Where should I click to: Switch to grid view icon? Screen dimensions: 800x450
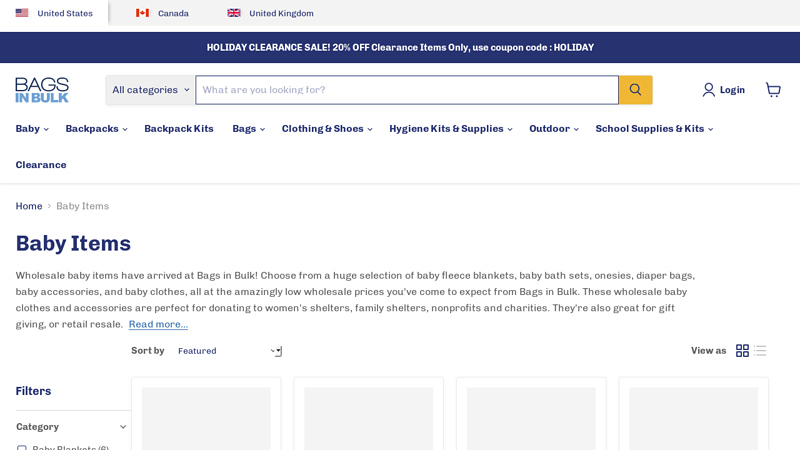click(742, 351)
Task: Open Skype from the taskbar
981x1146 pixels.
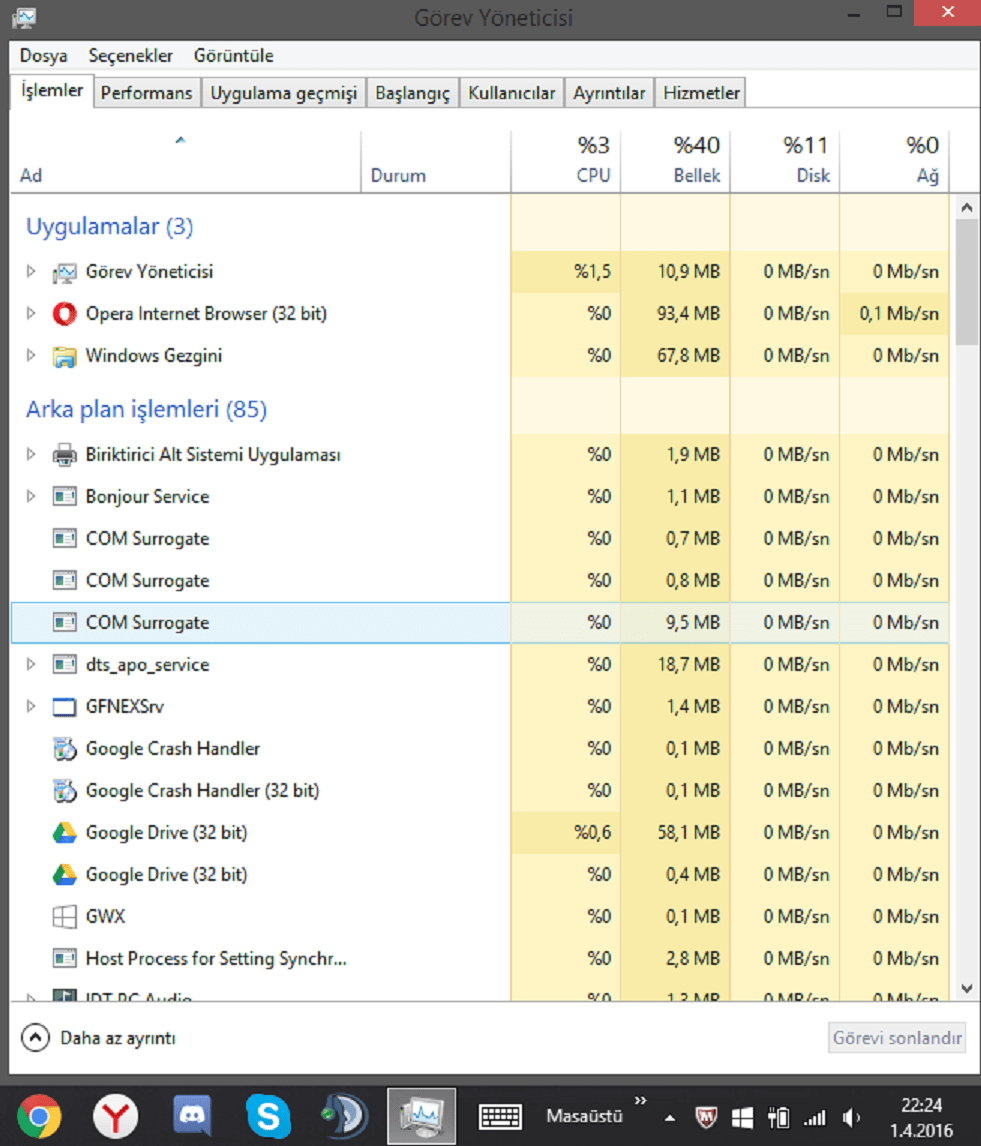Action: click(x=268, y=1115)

EXERCISE: Print all the material above exactly, and drop the images.

SOLUTION FOR THIS EXERCISE:
Where should I click to: Switch to grid view icon? Screen dimensions: 800x450
click(742, 351)
Task: Open Skype from the taskbar
981x1146 pixels.
Action: click(x=268, y=1115)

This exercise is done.